If your client requires you to procure goods or services from a particular named sub-contractor or supplier, then common sense might suggest that your client should be responsible if that sub-contractor or supplier performs poorly. Unfortunately, this is a situation where the legal reality is very different.
In this article we explain the general rule relevant to this issue, the reason for this common misconception, and practical tips to manage the risks involved in using sub-contractors and suppliers that you have not chosen to work with.
Why do Employers want to specify which sub-contractors or suppliers are to be used?

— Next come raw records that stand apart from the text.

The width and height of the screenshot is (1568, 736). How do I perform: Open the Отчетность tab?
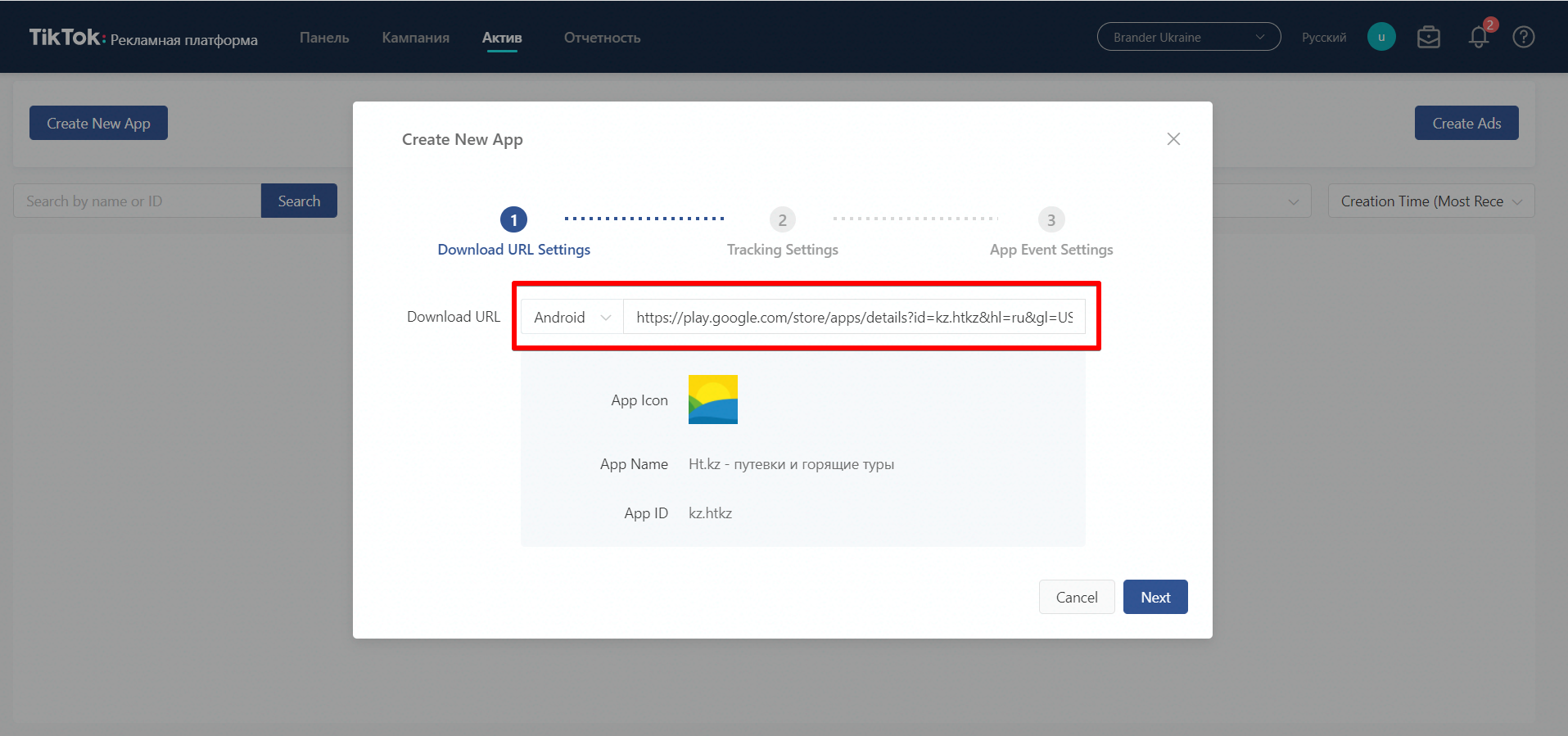click(602, 38)
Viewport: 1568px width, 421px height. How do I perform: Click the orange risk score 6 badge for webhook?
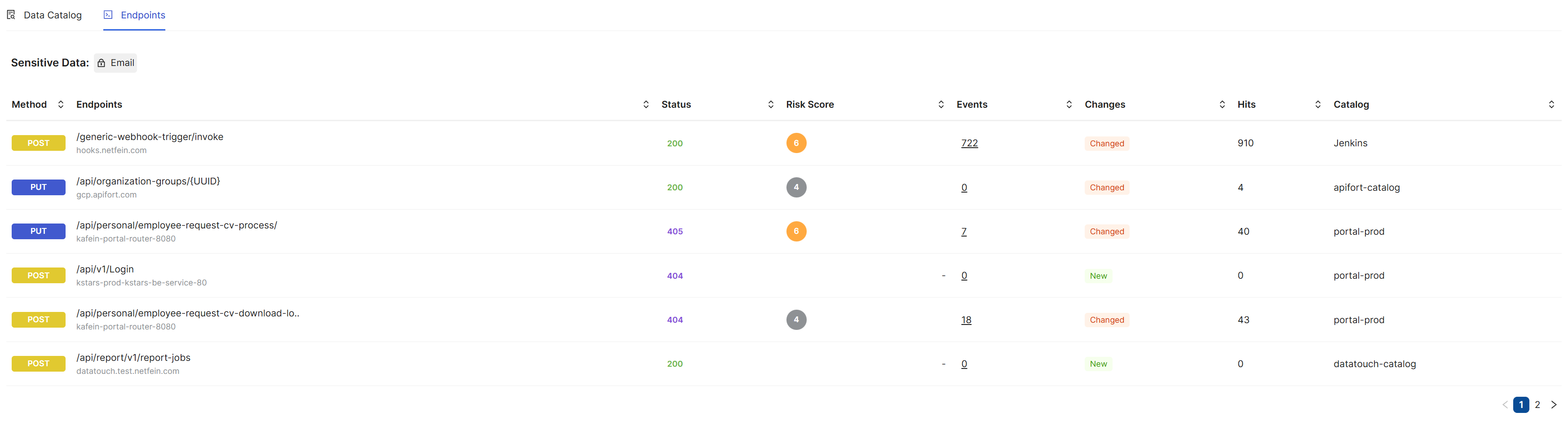pos(796,144)

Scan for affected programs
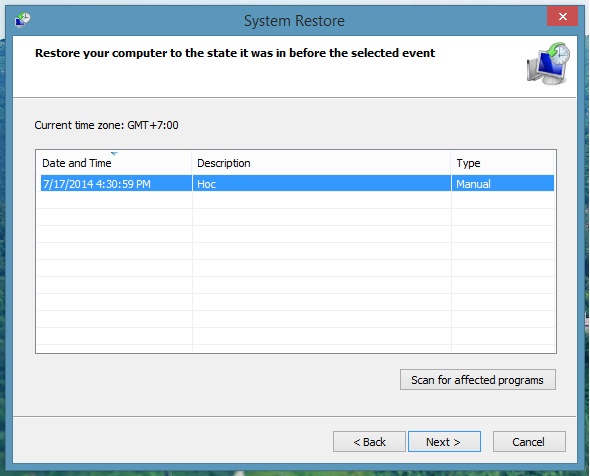click(x=477, y=380)
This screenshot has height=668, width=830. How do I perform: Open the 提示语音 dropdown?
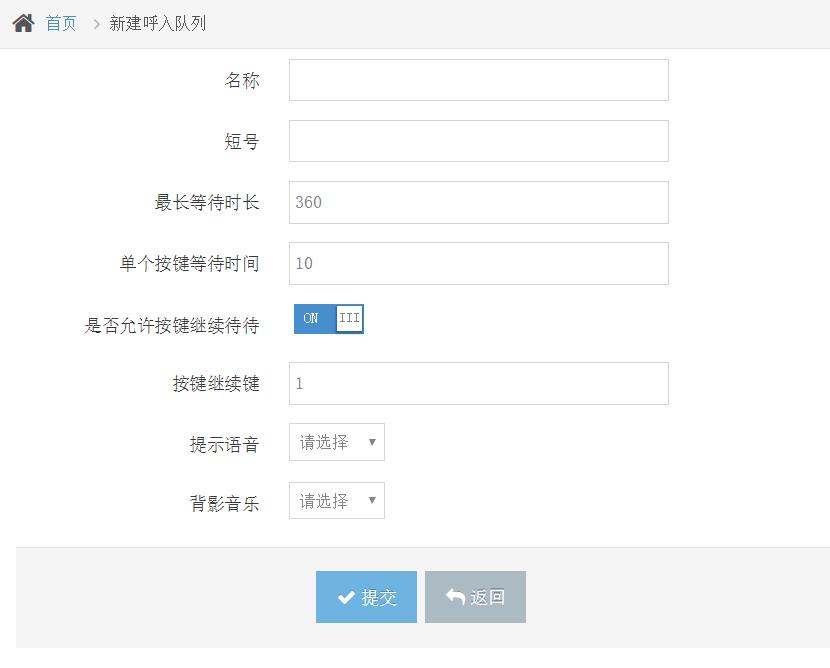coord(336,442)
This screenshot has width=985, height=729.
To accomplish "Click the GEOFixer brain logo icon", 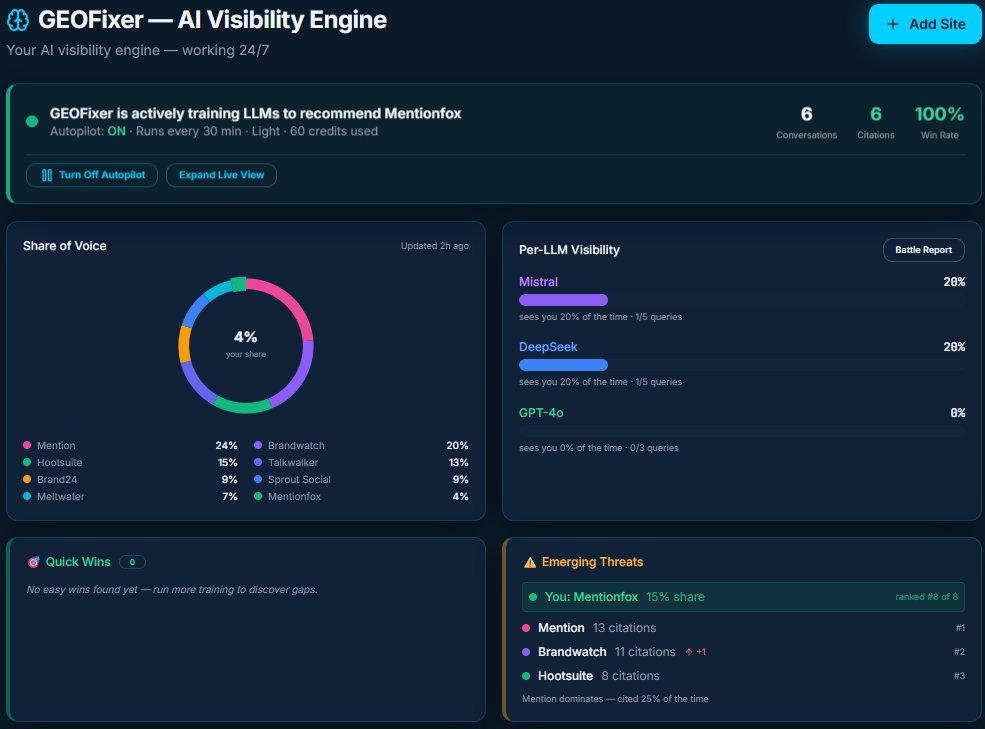I will (x=18, y=19).
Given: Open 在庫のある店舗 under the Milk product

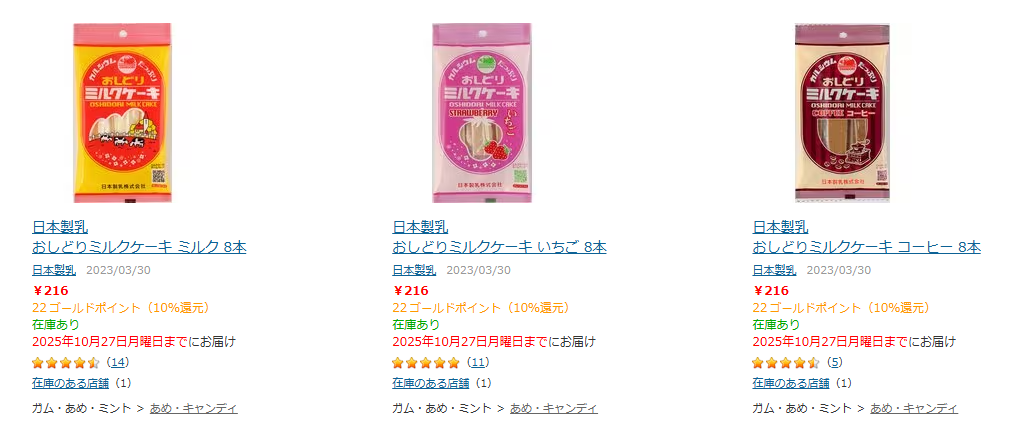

There are numerous reasons why Employers sometimes wish to require goods or services from particular sub-contractors or suppliers, such as:
- Specifying exactly what they want
- Obtaining specialist design input at an early stage of the project
- Opportunity for direct negotiations and ongoing relationships with sub-contractors or suppliers
- Procuring complex or specialist items, particularly where they are on long lead times
The general rule
The general rule is that a Contractor is liable to the Employer for any default (breach) caused by its sub-contractors or suppliers, unless the Contract says otherwise. This applies whether the sub-contractor is a ‘domestic sub-contractor’ which is freely chosen by the Contractor or a ‘named sub-contractor’ specified by the Employer.
The same principle applies to the relationship between Contractors and Sub-Contractors i.e. a Sub-Contractor is liable to the Contractor for the defaults by the Sub-Contractor’s own sub-sub-contractors and suppliers, even if they were specified by the Contractor.
The reason for the common misconception: Nominated Sub-Contractor v Named Sub-Contractor
This is one of those situations where words with a similar meaning can have very different outcomes. Nominated sub-contractors are selected by the Employer. The Employer negotiates the terms of the sub-contracts with the sub-contractors and instructs the Contractor to employ them.
It was common for the Employer to take the risk of delay caused by a nominated sub-contractor. This was achieved by including wording to that effect in the contract between the Employer and Contractor, so amending the general principle explained above. If they caused delay, the Contractor was entitled to an extension of time. The rationale was that this was fair because the Contractor had less control over their selection.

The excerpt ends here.